Businesses still trying to get a handle on GDPR a year after its introduction

Businesses still trying to get a handle on GDPR a year after its introduction

7th August 2019

MORE than a year since GDPR [General Data Protection Regulation] came into force, businesses are still struggling to wrap their heads round it, according to a Tunbridge Wells solicitor.

The EU act, which was made statute in May last year, sets out rules designed to increase privacy and give citizens more control over their personal data – but many businesses are still confused as to what the regulations mean.

Thomas Newlyn, an Associate Solicitor at Tunbridge Wells’ lawyers CooperBurnett, which is based in Mount Pleasant Road, said one year on his firm is still getting calls from businesses, organisations and charities about it.

“There has been a lot of noise recently about the massive fines handed out for data breaches, and I think that has made people sit up a bit,” he said.

While smaller organisations are not going face the punitive fines handed out to businesses such as British Airways, which last month was forced to pay £183million for GDPR breaches, he added that it could still be costly to local organisations.

“Even if the fine is just a couple of thousand pounds, that is still significant for some businesses, and while it is a pain to deal with GDPR, a bit of investment now could be invaluable,” added Mr Newlyn.

He explained that the three key documents organisations need to have on their websites are a privacy policy, terms and conditions, as well as a written agreement on data processing.
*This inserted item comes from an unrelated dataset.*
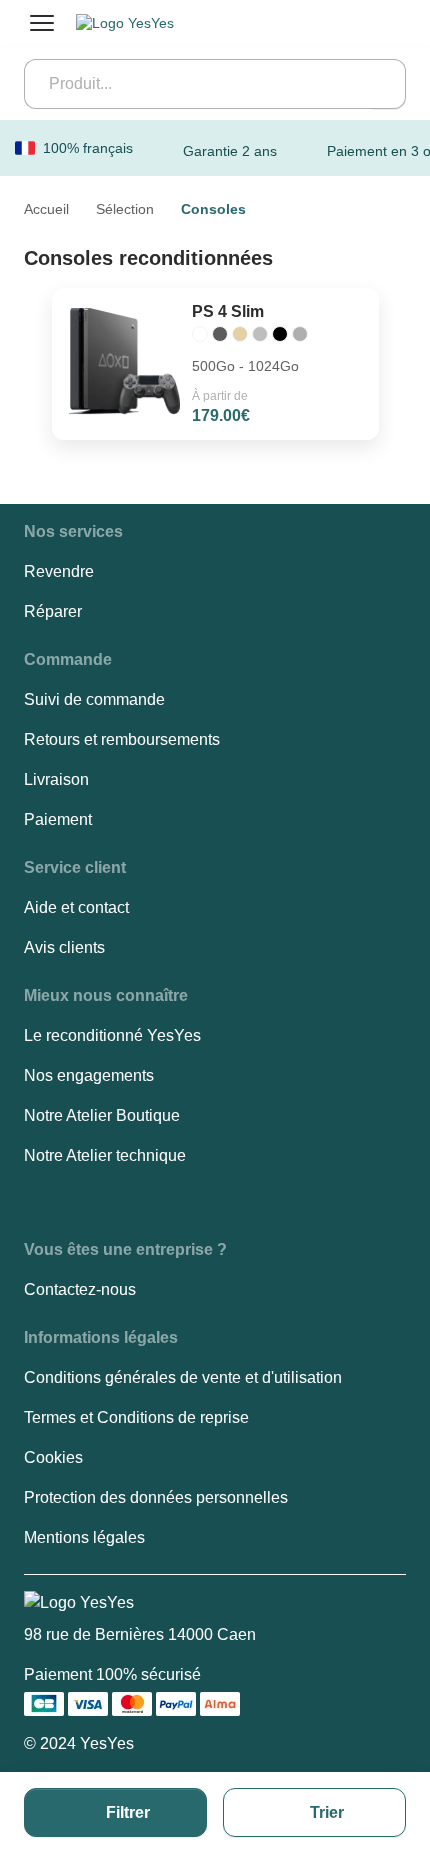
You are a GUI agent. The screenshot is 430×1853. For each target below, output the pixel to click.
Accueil (46, 209)
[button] (73, 532)
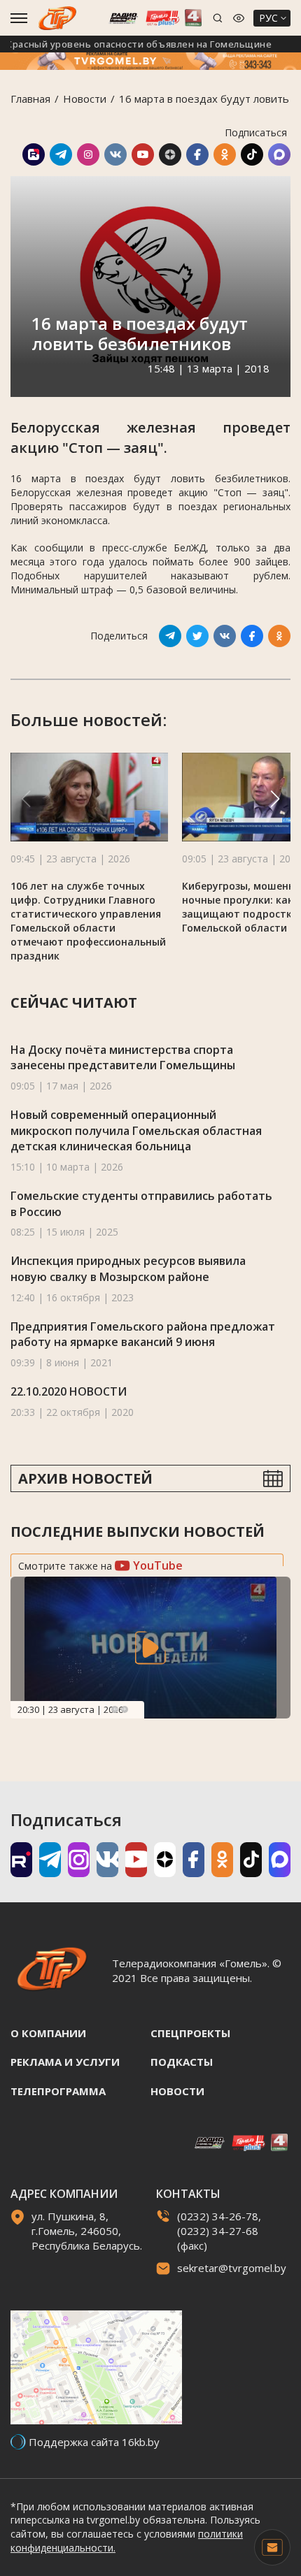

He said: “A privacy policy sets out the information that the GDPR specifies you need to tell individuals when your business is collecting personal data from them. Your business’s standard terms and conditions need regular review to ensure they take account of business changes undertaken or legislative changes.”

And finally, he explained that whenever a data controller uses a data processor, there must be a written agreement in place, and the GDPR sets out what should be in such an agreement.

“The agreement should include the subject matter of the processing, its nature and purpose, its duration, the controller’s obligations and rights, the types of personal data and the categories of data subject,” he said.

But he added: “Remember, this all counts for very little if you are not following through on your written words and are not actually doing what you say you are in your GDPR documents.”